Stored data entries
------------------------------------------------

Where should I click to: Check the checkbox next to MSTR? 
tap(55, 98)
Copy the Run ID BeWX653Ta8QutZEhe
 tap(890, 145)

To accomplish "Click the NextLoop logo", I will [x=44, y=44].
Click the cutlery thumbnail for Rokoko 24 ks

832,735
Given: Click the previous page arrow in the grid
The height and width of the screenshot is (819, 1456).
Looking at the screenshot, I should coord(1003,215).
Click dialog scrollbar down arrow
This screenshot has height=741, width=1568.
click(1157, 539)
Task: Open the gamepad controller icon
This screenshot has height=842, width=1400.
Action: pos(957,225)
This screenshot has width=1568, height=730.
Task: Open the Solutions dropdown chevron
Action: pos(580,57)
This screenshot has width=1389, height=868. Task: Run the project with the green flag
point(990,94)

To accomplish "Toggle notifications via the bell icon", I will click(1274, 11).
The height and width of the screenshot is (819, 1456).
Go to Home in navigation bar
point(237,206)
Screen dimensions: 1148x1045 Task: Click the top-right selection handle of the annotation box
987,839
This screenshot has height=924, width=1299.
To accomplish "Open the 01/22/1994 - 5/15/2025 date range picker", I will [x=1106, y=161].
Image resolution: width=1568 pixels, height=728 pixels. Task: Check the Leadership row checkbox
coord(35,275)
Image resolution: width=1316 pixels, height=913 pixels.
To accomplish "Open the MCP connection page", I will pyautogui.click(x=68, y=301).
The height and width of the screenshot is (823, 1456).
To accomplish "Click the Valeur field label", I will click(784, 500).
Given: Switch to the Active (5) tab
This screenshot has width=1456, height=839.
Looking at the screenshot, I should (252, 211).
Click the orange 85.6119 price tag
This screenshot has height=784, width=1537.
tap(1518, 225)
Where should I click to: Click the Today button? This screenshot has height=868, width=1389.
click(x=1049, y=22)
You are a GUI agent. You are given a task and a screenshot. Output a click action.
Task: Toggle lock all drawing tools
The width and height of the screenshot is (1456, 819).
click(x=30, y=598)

------------------------------------------------

■ What to do ■
Each line of the entries above that contains "accomplish" must be copied into the answer.

■ Written response ■
To accomplish "Click the NextLoop logo", I will [x=44, y=44].
To accomplish "Toggle notifications via the bell icon", I will click(1274, 11).
To accomplish "Open the 01/22/1994 - 5/15/2025 date range picker", I will [x=1106, y=161].
To accomplish "Open the MCP connection page", I will pyautogui.click(x=68, y=301).
To accomplish "Click the Valeur field label", I will click(784, 500).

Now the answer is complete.